2 ALISON KRAUSS Now That I've Found You (Rounder). With this greatest-hits CD, the mass audience found Krauss, a fiddle and viola prodigy with a soprano voice as clear and invigorating as a mountain stream. Her taste ranges from country spirituals to pop standards by the Beatles and the Foundations. No gimmicks here, just down-home virtuosity.
3 BRUCE SPRINGSTEEN The Ghost of Tom Joad (Columbia). Drained of the arena-rock testosterone and bourgeois guilt that have marred Springsteen's recent work, this serene album explores the lives of steelworkers, illegal immigrants and migrant farmers. The Boss is gone, and Bruce is back among the proletariat.
4 THE CHIEFTAINS The Long Black Veil (RCA). Ireland's favorite sextet comes to call, the pipes and flutes and fiddles and all, with a breakthrough album after only thirtysomething years together. Paddy Moloney's charts for vocalists from Ireland (Van Morrison), England (Sting), Wales (Tom Jones) and Scotland (Mark Knopfler) do more than revive a splendid set of ancient airs. They are delicious dirges that could wake the dead. Keen music!
5 VARIOUS ARTISTS Color and Light: Jazz Sketches on Sondheim (Sony Classical). High-energy Broadway show music meets low-key cool jazz on this sleek, satisfying album, as such top performers as bassist Christian McBride and trumpeter Terence Blanchard sensuously redefine and rejuvenate the work of Broadway composer Stephen Sondheim.
6 ERNESTO LECUONA The Complete Piano Music, Vol. 1 (Bis). Everybody knows Lecuona's most famous composition, Malaguena. But there's much more than that to the prolific Cuban composer, who died in 1963. Fingers ablaze, pianist Thomas Tirino eloquently makes the case.
7 SKUNK ANANSIE Paranoid & Sunburnt (Epic/One Little Indian). This British quartet, one of the few hard-rock bands fronted by a black woman, boasts a scaldingly bold sound, mixing chunks of punk, bits of R. and B. and even a dash of gospel in its joyously fierce debut album.
8 MARIAH CAREY Daydream (Columbia). Carey is a hitmaking, money-generating corporation; her sometimes overemoted songs have in the past sounded like a musical interpretation of a bull market. Her new album is different: the vocals are subtler, the melodies more restrained, the lyrics more artful. Carey may be big business, but artistically her stock is on the rise.

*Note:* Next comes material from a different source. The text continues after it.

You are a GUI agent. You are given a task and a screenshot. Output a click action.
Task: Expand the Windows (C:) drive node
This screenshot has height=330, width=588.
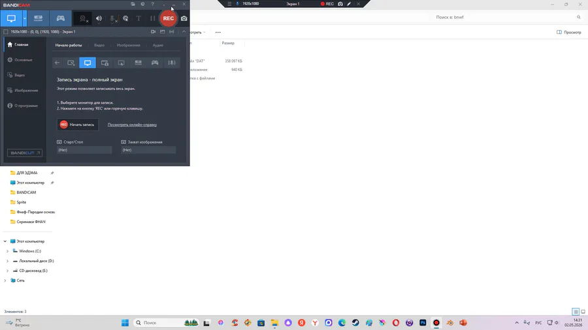click(x=7, y=251)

9 PUCCINI La Boheme (Erato). Conductor Kent Nagano restores the freshness and bloom to Puccini's heart-tugging tale of young love won and lost. Soprano Kiri Te Kanawa as Mimi and tenor Richard Leech as Rodolfo are with him every step.
10 JACKY TERRASSON Jacky Terrasson (Blue Note). Seated at the piano, this 30-year-old Parisian import doesn't just play a song; he seizes it, takes it through his own looking glass and refracts it in ways that squeeze fresh thrills out of old Rodgers and Hart and Cole Porter jazz standards. Terrasson's debut served notice that here is a star in the making.
...AND THE WORST
PJ HARVEY To Bring You My Love (Island). This utterly graceless singer is a favorite of the rock press. But her hopelessly mannered CD--with its distorted vocals and theatrical emotionality--is for musical masochists only. In the world of experimental pop, Bjork's whimsically wonderful Post and The Rebirth of Cool: Vol. 3, featuring Portishead and Tricky, are more daring and eclectic.